To be clear @SilverCookie's answer is correct. In simple Kepler mechanics, when you give a single delta-v to an object there are two 'orbital' possibilities: the orbit returns to where it started, or it is not a closed orbit and your trebuchet payload is above escape velocity.

However, in this specific case, it is very possible for an object to reach lunar escape velocity (2.38 km/s) without getting anywhere close to escape velocity relative to Earth (11.2 km/s). Here is where we have the possibility to establish an orbit with various interactions of our payload with the Earth and the moon.

A trebuchet launch at greater than escape velocity relative to the moon with lave at least two vector components relative to Earth: the 2.38 km/s velocity in the direction of the launch ($v_l$), and a ~1.02 km/s velocity in the direction of the moon's motion ($v_m$). The approximation is due to the fact that the moon itself has variable velocity as it pursues its elliptical orbit, in the range (0.970, 1.08) km/s. The final launch velocity $v$, dependent on angle between moon's motion and launch ($\theta$) would be (from the Law of Cosines):

$$ v = \sqrt{v_l^2 + v_m^2 + 2v_l v_m \cos\theta}$$

The codomain of this function, given the values above, is (1.36, 3.40) km/s. The minimum and maximum are found with launch angles of $\pi$ (directly away from the moon's motion for the minimum) and 0 (directly in line with the moon's motion for maximum). Note that this all involves only orbits in a 2-D plane.
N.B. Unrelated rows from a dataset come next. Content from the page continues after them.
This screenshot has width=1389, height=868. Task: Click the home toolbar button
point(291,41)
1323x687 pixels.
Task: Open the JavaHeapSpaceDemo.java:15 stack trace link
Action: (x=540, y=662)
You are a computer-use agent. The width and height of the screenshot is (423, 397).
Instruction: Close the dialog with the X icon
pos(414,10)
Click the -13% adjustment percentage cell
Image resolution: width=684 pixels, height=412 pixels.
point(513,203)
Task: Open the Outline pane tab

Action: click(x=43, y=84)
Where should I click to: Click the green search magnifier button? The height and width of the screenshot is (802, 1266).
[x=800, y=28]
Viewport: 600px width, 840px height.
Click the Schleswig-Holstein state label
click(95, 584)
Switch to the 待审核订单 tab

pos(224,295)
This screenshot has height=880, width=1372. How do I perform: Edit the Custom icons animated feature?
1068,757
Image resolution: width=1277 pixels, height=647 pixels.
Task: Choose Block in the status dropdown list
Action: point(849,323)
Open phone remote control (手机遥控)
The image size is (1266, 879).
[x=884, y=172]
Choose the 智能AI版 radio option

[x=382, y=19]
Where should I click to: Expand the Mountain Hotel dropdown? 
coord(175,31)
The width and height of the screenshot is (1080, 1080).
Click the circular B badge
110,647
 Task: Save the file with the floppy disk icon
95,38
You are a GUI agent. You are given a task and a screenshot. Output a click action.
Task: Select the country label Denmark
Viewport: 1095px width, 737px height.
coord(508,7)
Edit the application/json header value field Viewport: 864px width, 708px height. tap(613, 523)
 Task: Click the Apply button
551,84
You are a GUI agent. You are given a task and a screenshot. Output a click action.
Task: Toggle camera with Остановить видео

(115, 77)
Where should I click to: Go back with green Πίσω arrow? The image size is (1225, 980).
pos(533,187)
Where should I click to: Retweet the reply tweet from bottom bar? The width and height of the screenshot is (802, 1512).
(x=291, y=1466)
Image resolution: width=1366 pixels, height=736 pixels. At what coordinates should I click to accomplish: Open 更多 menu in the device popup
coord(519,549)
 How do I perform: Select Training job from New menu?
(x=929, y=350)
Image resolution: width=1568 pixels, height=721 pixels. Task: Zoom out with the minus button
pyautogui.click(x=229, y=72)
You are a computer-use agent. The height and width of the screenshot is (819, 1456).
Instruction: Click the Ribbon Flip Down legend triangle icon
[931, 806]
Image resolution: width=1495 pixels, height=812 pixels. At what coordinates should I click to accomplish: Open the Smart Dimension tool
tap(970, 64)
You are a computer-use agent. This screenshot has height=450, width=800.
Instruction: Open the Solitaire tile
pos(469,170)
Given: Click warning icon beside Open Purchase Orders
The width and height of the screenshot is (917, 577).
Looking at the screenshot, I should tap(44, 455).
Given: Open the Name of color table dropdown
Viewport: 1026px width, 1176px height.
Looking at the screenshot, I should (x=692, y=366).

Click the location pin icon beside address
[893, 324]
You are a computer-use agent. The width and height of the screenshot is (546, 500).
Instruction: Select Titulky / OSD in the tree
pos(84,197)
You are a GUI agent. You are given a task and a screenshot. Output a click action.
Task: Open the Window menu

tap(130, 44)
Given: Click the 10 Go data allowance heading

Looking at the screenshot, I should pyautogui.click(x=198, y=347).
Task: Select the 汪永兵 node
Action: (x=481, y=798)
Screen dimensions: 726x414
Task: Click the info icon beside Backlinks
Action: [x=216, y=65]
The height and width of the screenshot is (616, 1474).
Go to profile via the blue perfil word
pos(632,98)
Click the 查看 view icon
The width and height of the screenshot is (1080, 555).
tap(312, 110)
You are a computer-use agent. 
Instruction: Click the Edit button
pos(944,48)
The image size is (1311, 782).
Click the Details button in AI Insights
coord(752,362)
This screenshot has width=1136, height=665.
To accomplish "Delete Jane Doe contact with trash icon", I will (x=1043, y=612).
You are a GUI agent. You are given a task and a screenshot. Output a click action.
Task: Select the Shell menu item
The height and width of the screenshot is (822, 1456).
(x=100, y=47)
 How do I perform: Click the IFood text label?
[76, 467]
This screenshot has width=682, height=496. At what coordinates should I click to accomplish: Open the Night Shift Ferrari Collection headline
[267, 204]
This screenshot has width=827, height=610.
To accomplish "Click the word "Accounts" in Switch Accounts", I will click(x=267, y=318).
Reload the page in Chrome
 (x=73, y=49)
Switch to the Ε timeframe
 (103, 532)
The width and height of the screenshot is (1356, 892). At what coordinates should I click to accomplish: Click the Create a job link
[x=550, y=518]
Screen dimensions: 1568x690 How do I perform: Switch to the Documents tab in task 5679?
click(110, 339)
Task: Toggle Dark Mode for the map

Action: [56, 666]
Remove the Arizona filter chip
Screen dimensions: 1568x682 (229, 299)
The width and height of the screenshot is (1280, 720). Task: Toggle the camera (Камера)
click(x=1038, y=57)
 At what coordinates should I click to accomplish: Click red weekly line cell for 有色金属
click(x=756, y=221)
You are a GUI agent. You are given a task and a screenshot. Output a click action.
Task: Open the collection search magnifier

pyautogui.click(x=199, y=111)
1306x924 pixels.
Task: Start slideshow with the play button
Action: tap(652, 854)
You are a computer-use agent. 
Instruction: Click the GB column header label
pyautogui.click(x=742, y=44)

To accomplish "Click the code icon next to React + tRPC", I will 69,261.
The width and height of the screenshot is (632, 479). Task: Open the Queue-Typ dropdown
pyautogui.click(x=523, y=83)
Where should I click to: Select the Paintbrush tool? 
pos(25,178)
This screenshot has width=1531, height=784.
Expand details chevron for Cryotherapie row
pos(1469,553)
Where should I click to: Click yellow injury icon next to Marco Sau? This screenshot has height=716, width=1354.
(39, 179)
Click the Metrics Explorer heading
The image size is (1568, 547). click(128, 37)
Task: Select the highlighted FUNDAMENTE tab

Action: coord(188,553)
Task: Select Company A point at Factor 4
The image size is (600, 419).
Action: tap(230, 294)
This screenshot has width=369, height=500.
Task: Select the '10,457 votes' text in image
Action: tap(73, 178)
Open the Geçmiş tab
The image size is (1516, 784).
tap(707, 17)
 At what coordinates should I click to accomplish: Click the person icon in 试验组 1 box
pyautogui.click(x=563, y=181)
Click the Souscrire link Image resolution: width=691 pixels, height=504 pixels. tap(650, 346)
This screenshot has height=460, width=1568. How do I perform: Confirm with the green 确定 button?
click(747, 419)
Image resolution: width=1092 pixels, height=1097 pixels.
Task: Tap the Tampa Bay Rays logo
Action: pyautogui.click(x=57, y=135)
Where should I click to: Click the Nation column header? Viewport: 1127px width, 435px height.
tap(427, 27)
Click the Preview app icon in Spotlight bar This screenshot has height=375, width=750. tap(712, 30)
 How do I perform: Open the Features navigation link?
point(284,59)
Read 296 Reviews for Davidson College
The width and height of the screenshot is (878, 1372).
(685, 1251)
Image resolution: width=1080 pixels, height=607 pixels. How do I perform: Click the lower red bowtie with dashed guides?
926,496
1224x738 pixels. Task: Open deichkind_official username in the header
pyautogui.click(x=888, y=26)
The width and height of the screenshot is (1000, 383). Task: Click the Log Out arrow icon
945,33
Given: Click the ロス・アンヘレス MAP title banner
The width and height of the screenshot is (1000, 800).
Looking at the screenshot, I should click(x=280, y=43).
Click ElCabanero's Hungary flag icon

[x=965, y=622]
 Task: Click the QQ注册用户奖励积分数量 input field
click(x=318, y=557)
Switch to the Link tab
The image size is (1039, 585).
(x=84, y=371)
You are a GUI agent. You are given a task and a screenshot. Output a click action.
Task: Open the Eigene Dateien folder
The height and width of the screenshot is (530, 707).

The launch angle will in turn be the orbital angle of the object; so long as its orbit is prograde (in the same direction of the moon). If the launch angle is retrograde, you subtract $pi$. If the maximum speed is chosen, the angle is 0, which is the angle at perihelion. If the minimum speed is selected, launch angle is $pi$, but the orbit is retrograde so orbital angle is again 0; the object is still at perihelion. The angular velocity of the launched object is $$\omega = \frac{v\cos(\theta)}{r}$$ The minimum possible angular velocity is 0, the max is $8.85\times10^{-6}$.

Now we can use Kepler's equations to get some ideas of how to get back into a lunar orbit using the Earth.

Use the Earth's atmosphere to drop your velocity.

Since we have seen that it is possible to have zero angular velocity relative to the Earth, then there must be possible launch trajectories that intercept the Earth. If so, then it is possible to get one that brushes the Earth's atmosphere.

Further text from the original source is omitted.